*** GIVEN ENTRIES ***
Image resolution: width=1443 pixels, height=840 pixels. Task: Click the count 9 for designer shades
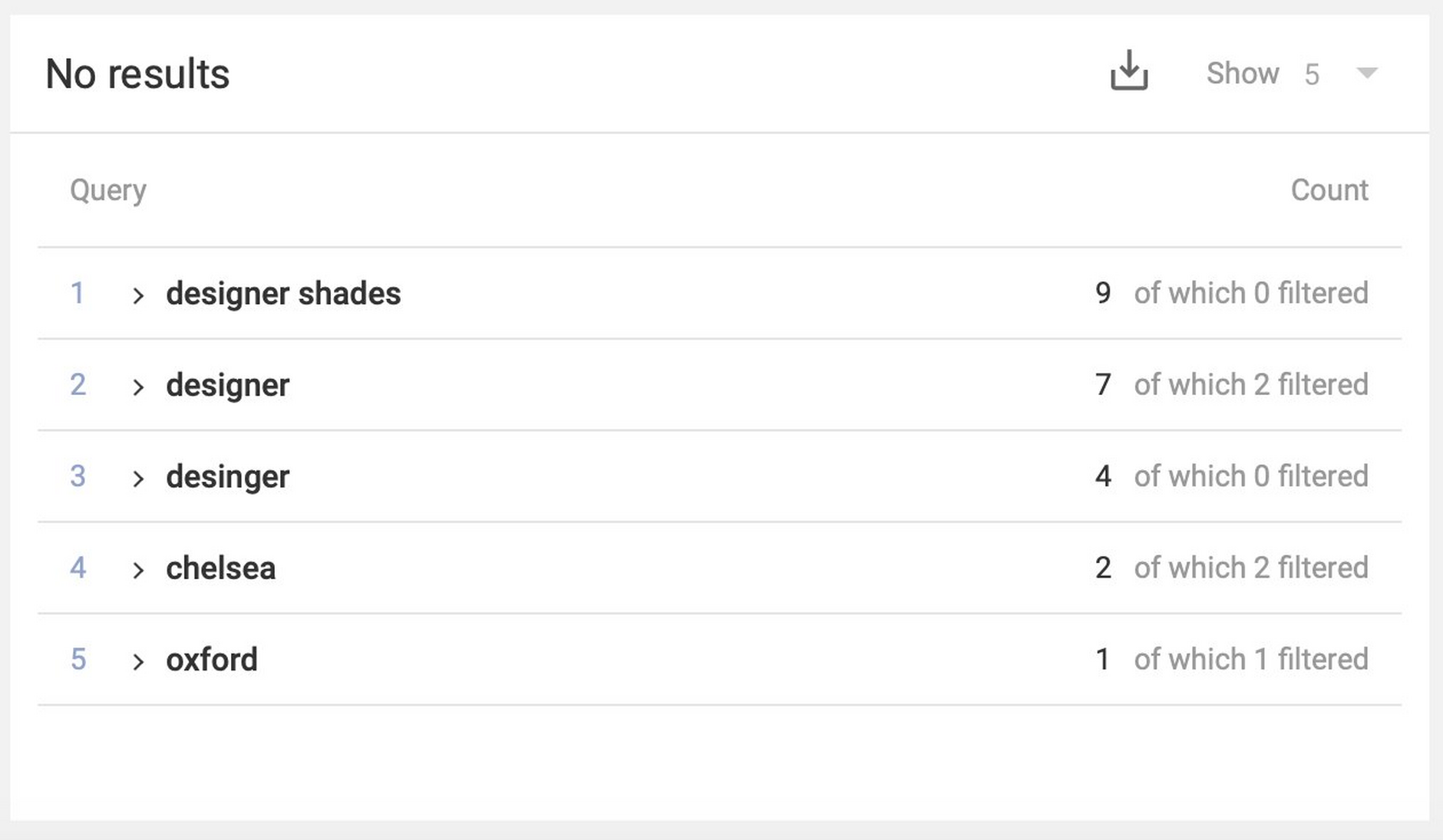(1103, 293)
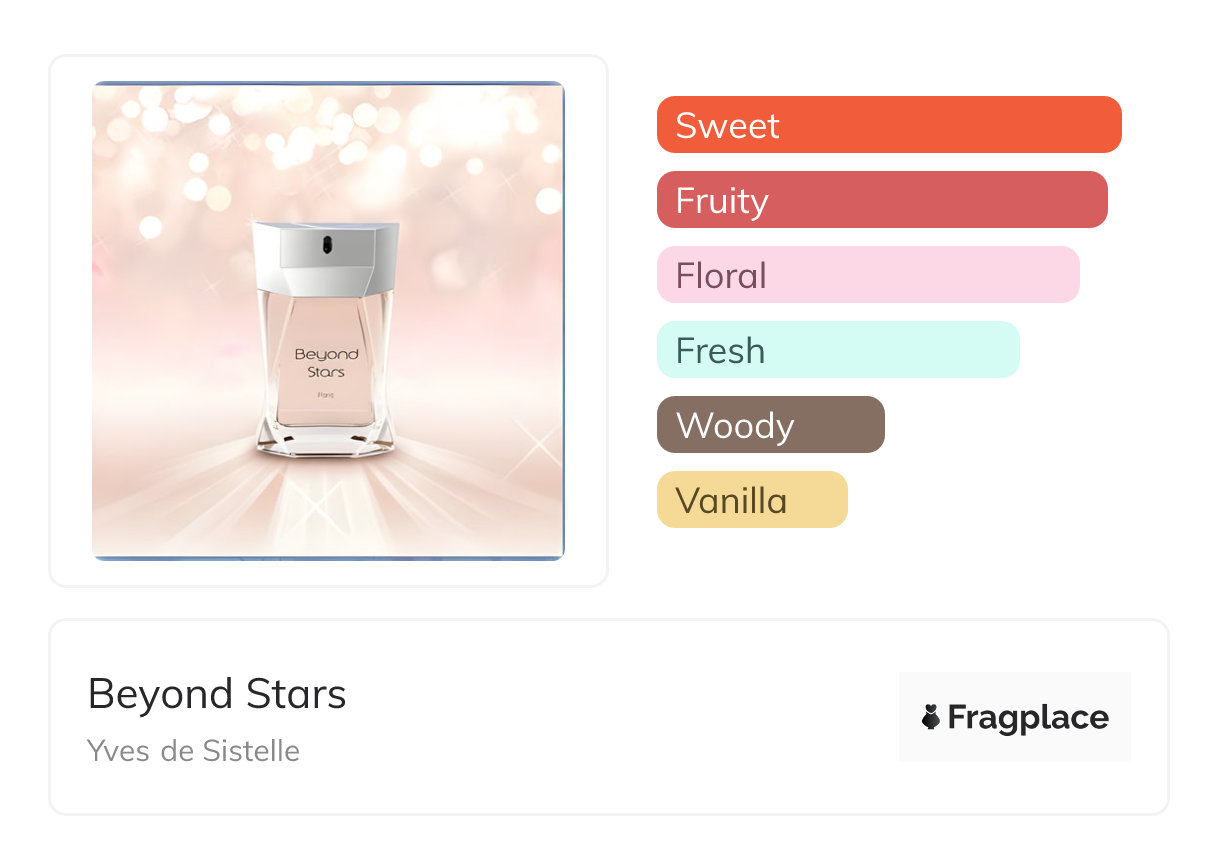Click the mint Fresh accord bar
Screen dimensions: 1218x864
point(837,350)
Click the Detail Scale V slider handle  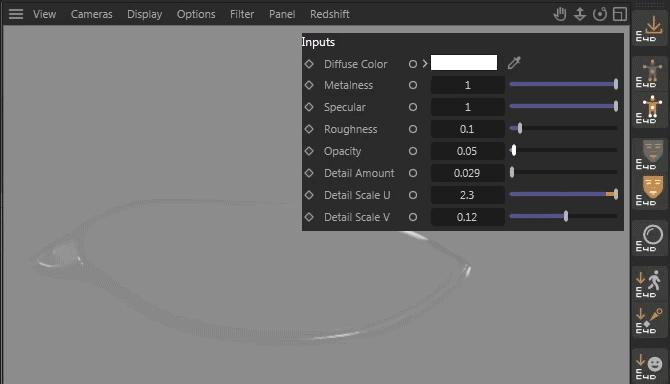[566, 216]
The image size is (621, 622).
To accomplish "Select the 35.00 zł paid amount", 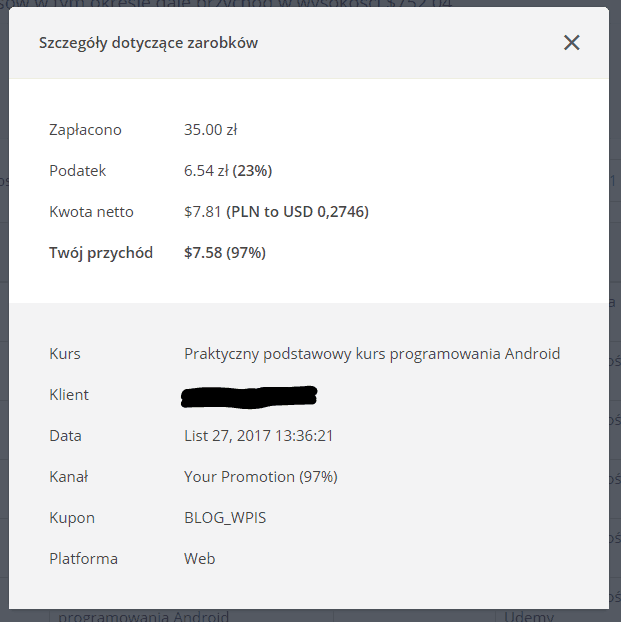I will [210, 130].
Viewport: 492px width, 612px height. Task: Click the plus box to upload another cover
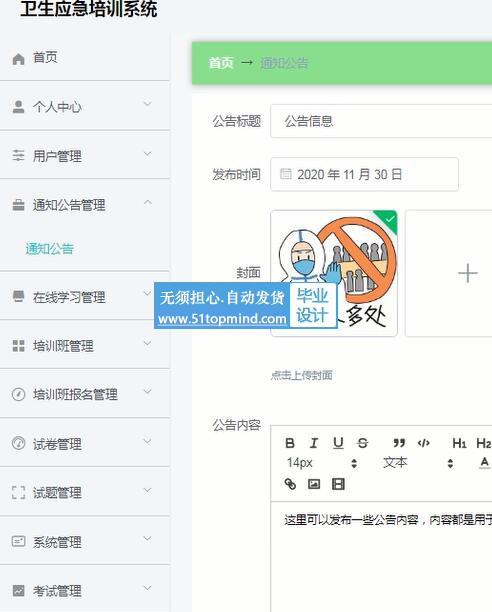point(449,273)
*** End of GIVEN ENTRIES ***
— EXERCISE —
Your copy must start at the line that holds "Viewport: 492px width, 612px" and end at the last line of the data, both included; it must contain no pictures.

— ANSWER AREA —
Viewport: 492px width, 612px height. Task: Click the plus box to upload another cover
point(449,273)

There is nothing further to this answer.